オリエンタルガールは変身しているので、1994年1月号と1994年3月号のどこかで復活しているのでしょう。たぶん優の持つ不思議な力が関係していると読んでいますけど・・・以前と衣装が変わっているので、よりパワーアップしている可能性が高い。
ここでオリエンタルガールの攻撃を受けたフローリアンが錯乱する。それまでこの「黄色魔術オリエンタルガール」では誰も相手を殺すという意図を持つことはありませんでした。妹を再起不能にされたクインですら、仇のオリエンタルガールを殺すことはないと言い切ってますし、そもそもその妹のクエスもオリエンタルガールは行動不能にしただけでそれ以上の危害は加えておらず、それどころか動けなくなったクエスをレズビオナンのアジトの近くまで送っていっている。前述の通り、このお話では優を除く全ての登場人物は直接的間接的にレズビオナの歓心を得たいと考えているので、行動の目的が殺す殺さないという問題ではないんですよね。
だがしかし、フローリアンは明確にオリエンタルガールと優を殺すと宣言する。オリエンタルガールも「優ちゃんに手をだすことは許さないわ!」とかいって最終最強の必殺技「M16」(なんだろ、このネーミング。やっぱり「YMO」関連かな?雷電の10倍の電荷だそうです。)を出す。これが通じなければ次はないというところで、フローリアンは大ダメージを受けるものの、ギリギリ耐えちゃう。そして反撃。オリエンタルガールを弾き飛ばし、かばう優もろとも次の一撃で殺そうとしたところへレズビオナが介入するものの、これも弾き飛ばされる。いよいよ優とオリエンタルガールにとどめというところで、それまでに蓄積されたダメージや無理なパワーアップのせいか、崩壊(collapse)を起こして自滅しちゃう。ただし気絶しただけで命は落とさない。
そして、レズビオナは全ての事態の終了を宣言。オリエンタルガールの怪我を気遣いながら優を家に送るように頼み、レイ=バッハ博士にはクインたちの面倒をみるように言う。
最後に優はオリエンタルガールとはもう会えないのかと問い、オリエンタルガールは優にキスをしてお終い。数週間後、優の家の机にオリエンタルガールのカードが・・・

これが2002年ごろの某巨大掲示板のヒロピンスレでほんのちょっとだけ話題になった「黄色魔術オリエンタルガール」の単行本の続きということになりますね。あの書き込みをした方(18番目のレスの人)、読んでますかー。完全ではありませんけど、こういう結末だったんですよー。w
そして20数年間、わたくしが心のどこかで恋をし続けた「オリエンタルガール」の結末でもあります。

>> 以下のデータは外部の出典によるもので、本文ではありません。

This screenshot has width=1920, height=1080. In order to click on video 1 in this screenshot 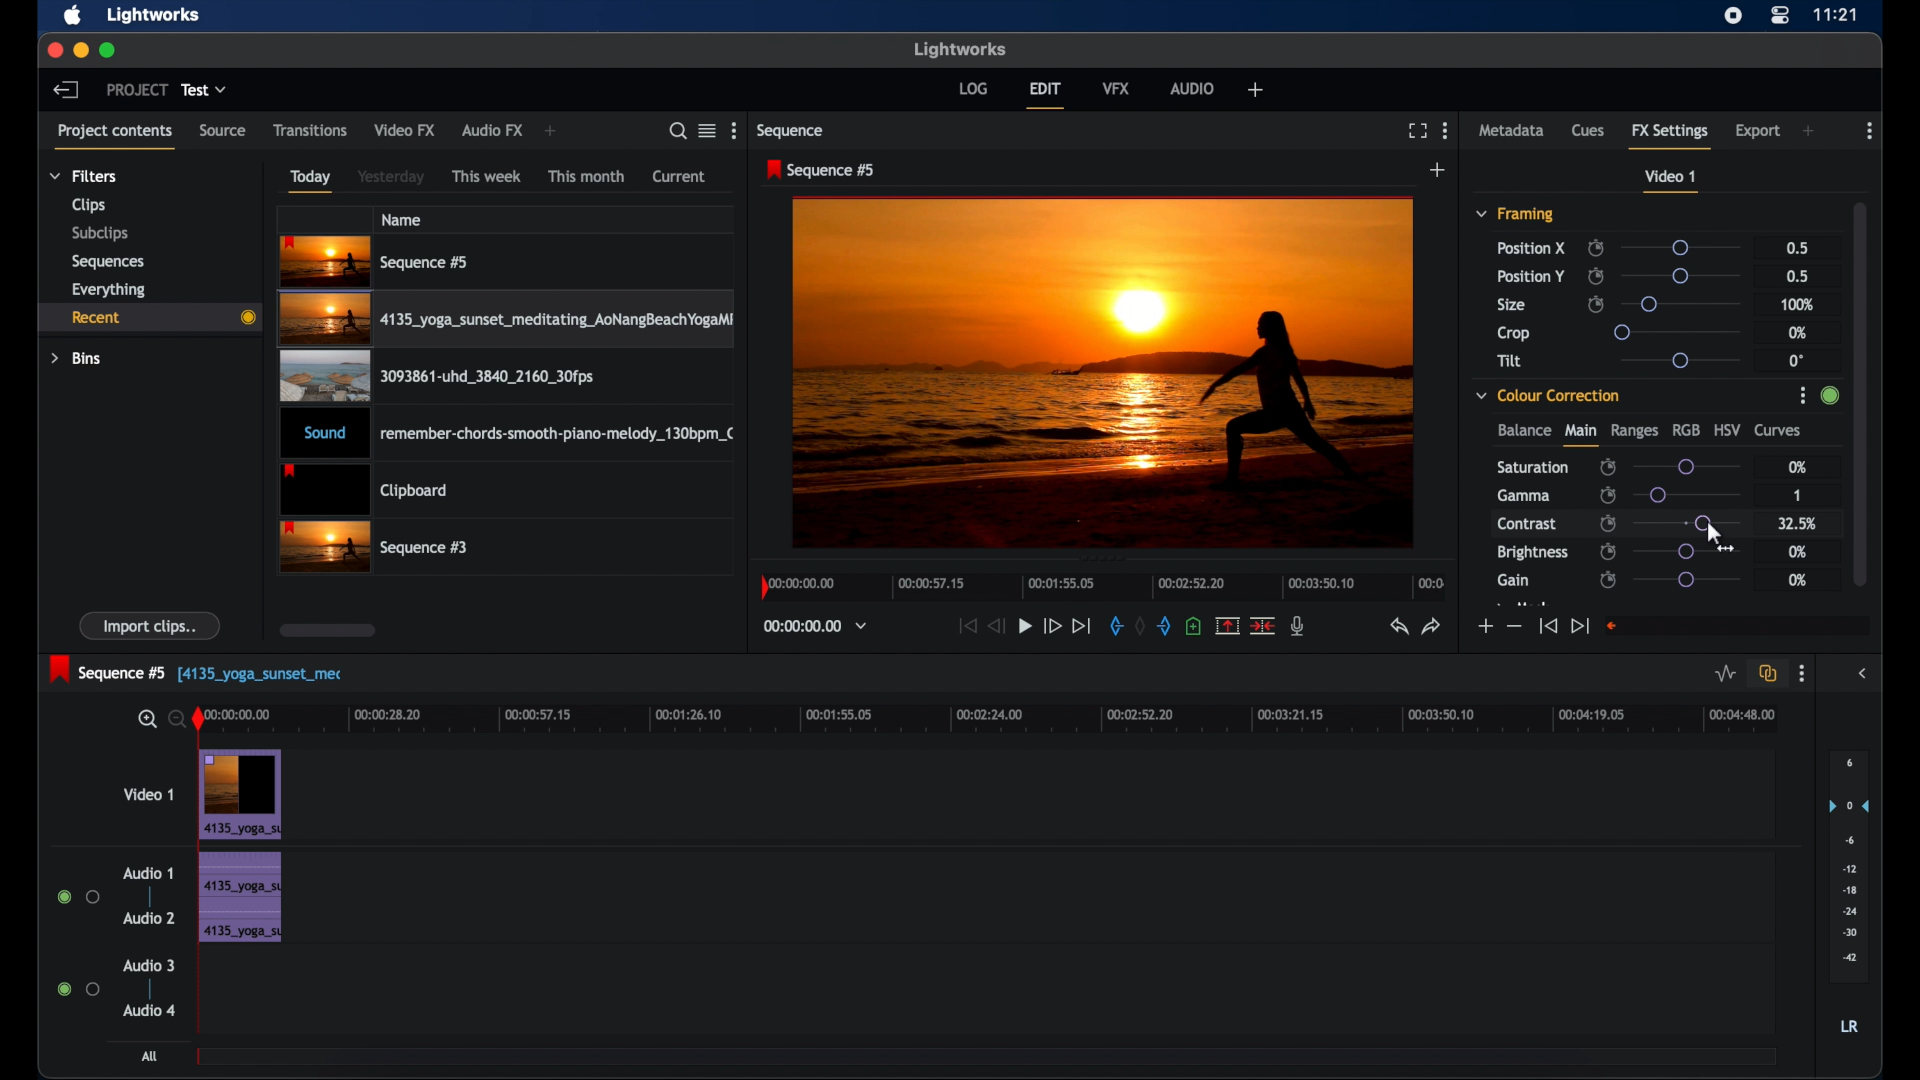, I will do `click(1670, 181)`.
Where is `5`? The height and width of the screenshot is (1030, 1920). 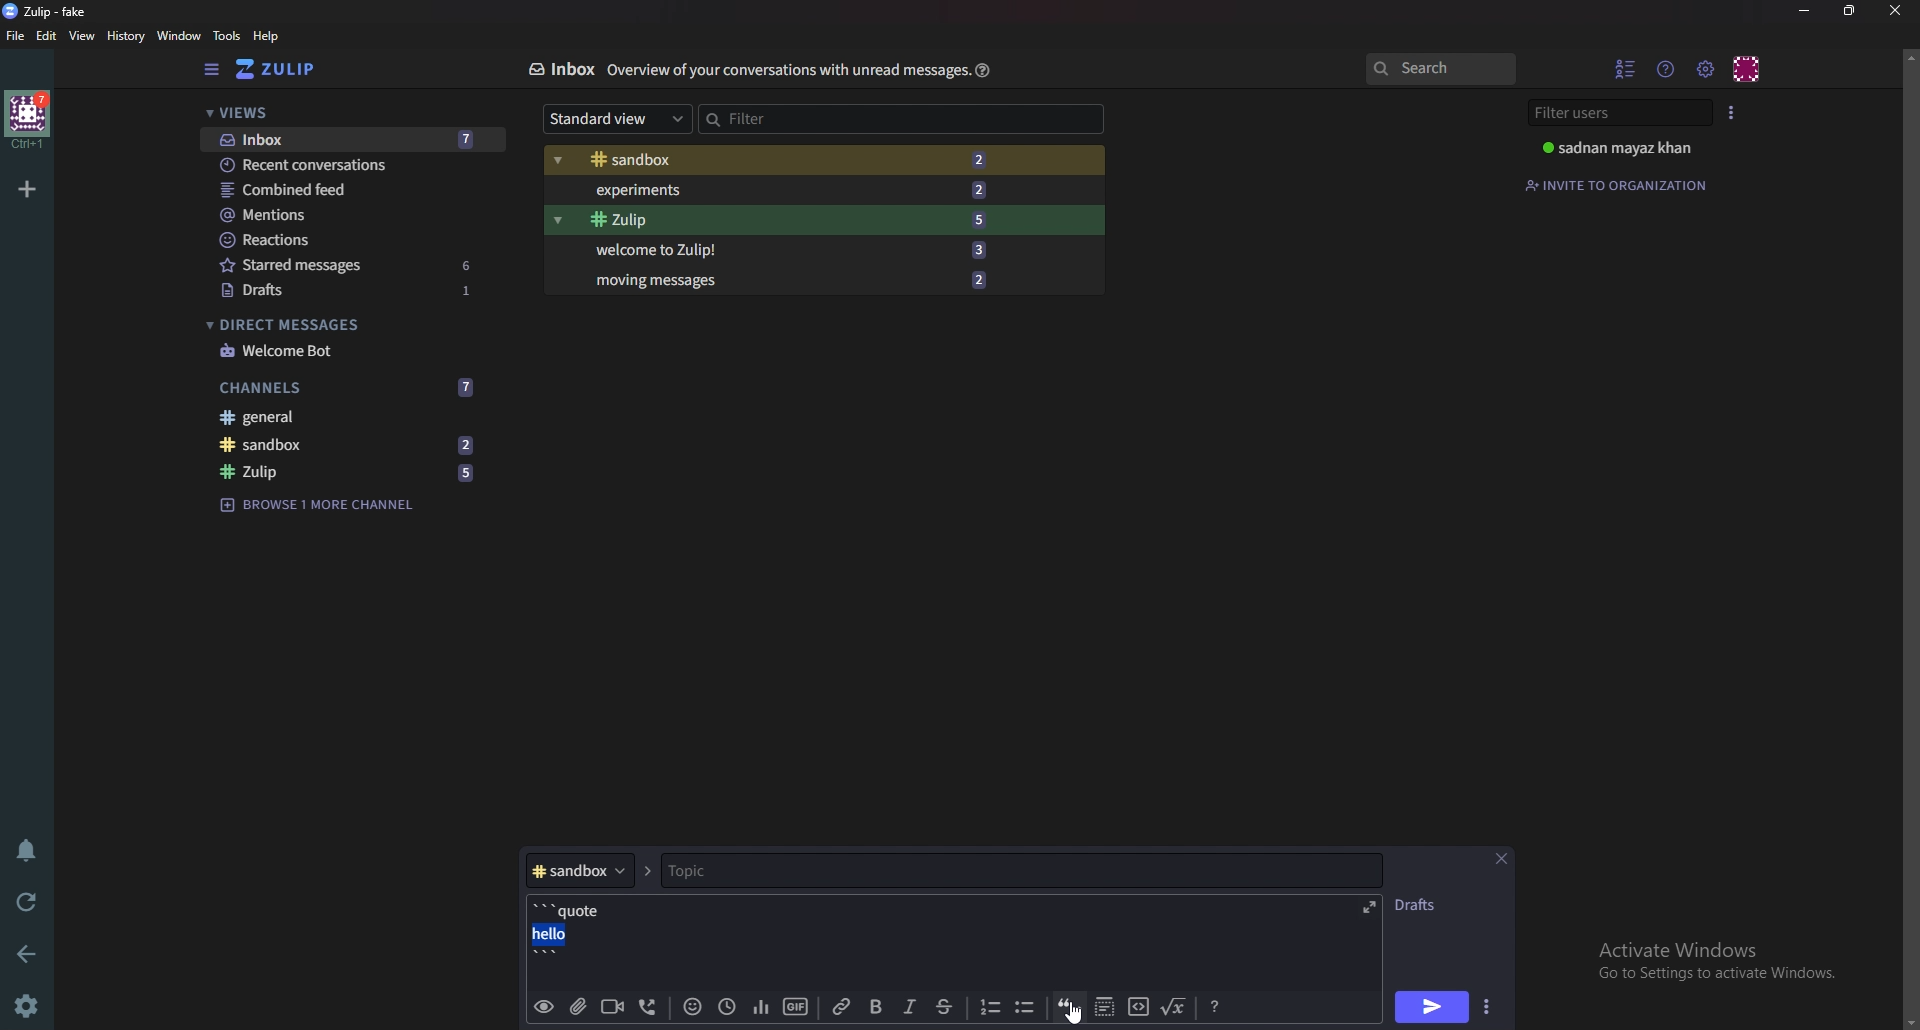 5 is located at coordinates (984, 219).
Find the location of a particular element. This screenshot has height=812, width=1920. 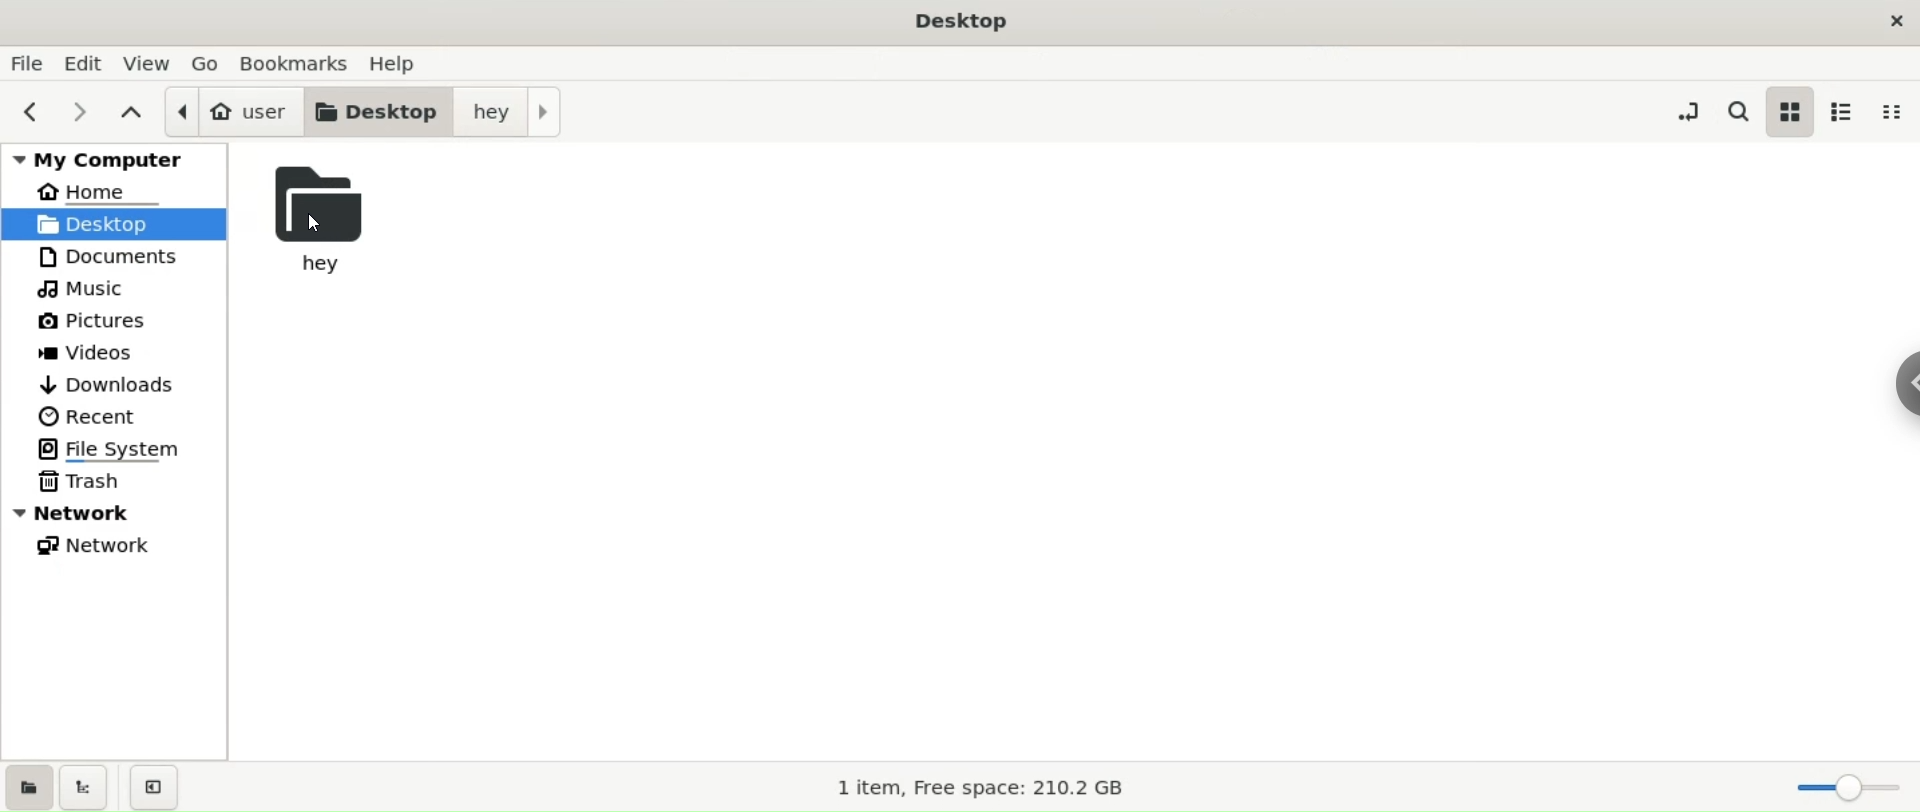

network is located at coordinates (113, 513).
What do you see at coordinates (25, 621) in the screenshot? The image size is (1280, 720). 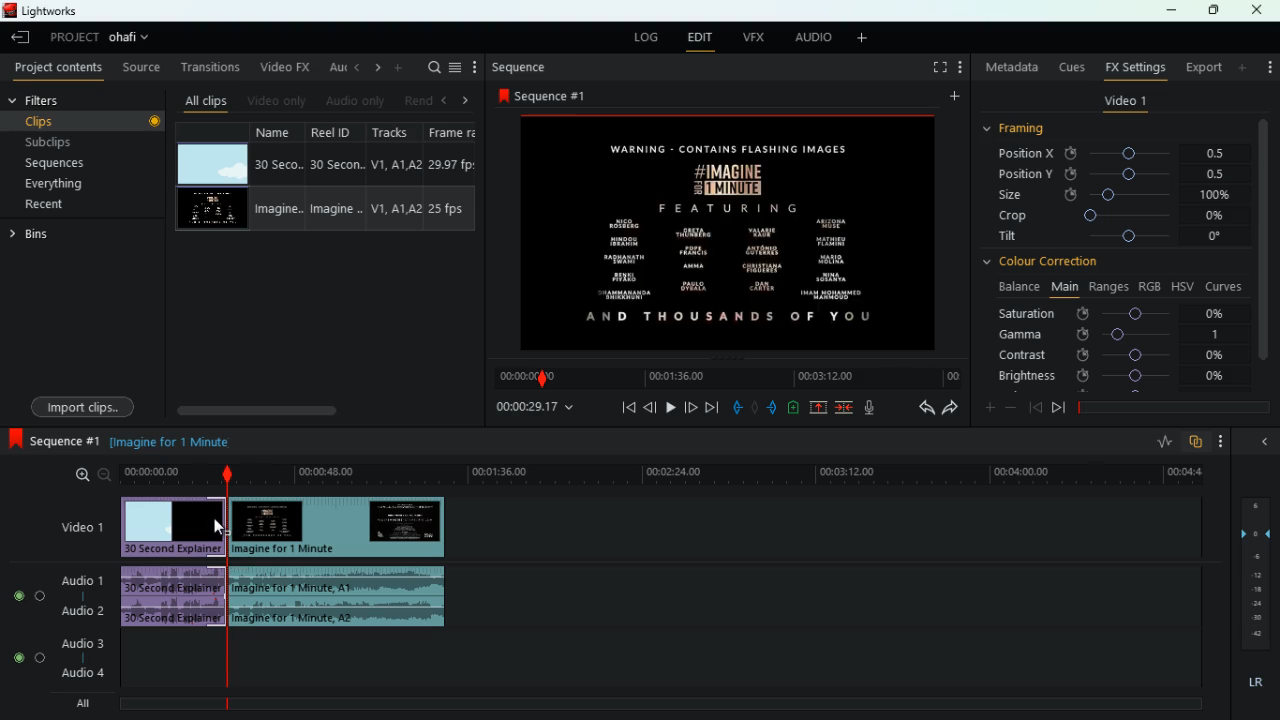 I see `radio button` at bounding box center [25, 621].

とはいえ、突っ込みどころが多すぎて、どこから突っ込んだらよいか。w
まずなんといっても「オリエンタルガール」の正体があっさり知れちゃうのがつまらない。いずれ知れるにしても、それに意味をもたせて欲しいところですね。レズビオナ様はオリエンタルガールの本名がミニス=トゥリーだということを知っても特になにか変化をおこすわけでもない。全体の話の流れから行くと、ミニス=トゥリーもレズビオナン帝国の一員のような気がするんですけど、それを知っても特に反応も示さないし、これは正体を知りたかったというより、「オリエンタルガール」の特別な能力について知りたかったのかもしれませんね。
その能力、他のアクトレスが変身しないのに対してオリエンタルガールは変身という特別な能力を持っているようです。正体を隠蔽するための能力なんでしょうけど、上記のとおり、変身前と変身後では口調を始め人格も変わるようで、変身した状態では凛々しくて、変身を解いた状態では普通にレズビオナ様に従順という二面性はよろしいですね。萌える。w

戦いというか騒動(これは騒動というのがふさわしいと思います。w)の原因がレイ=バッハ博士がレズビオナ様を独占したかったというのは、これはちょっとなぁ。まあ全体として、殺す殺さないの話がほとんどでてこないということで、そういう愛憎とかの甘い理由付けのお話でも整合性はあると考えられないこともないんですけど、やっぱりここはもう少しシリアスに行って欲しいところでした。
このお話、登場人物のうちフローリアンを除いては本当に悪い奴がいないんですよ。レイ=バッハ博士はなんらかの復讐のため(例えば恋人として愛していたアクトレスをレズビオナに奪われたとか、無理な指示に従って調整して死なせてしまったとか)に陰謀をめぐらして欲しかったですね。オリエンタルガールはレイ=バッハ博士と利害が一致する(奪われた、あるいは死んじゃったアクトレスの妹だとかで同じようにレズビオナに復讐を誓っているとか)立場の方が面白いと思います。
レズビオナ様も最後の方では良い人になってるし。唯一の悪役のフローリアンも含めて、もちろん優やオリエンタルガールも気にかけているようです。
となるとフローリアンが気の毒ですよ。人一倍、レズビオナへの執着が強いだけなのにレイ=バッハ博士の容赦ない妨害の犠牲になっただけ。ちょっとかわいそう。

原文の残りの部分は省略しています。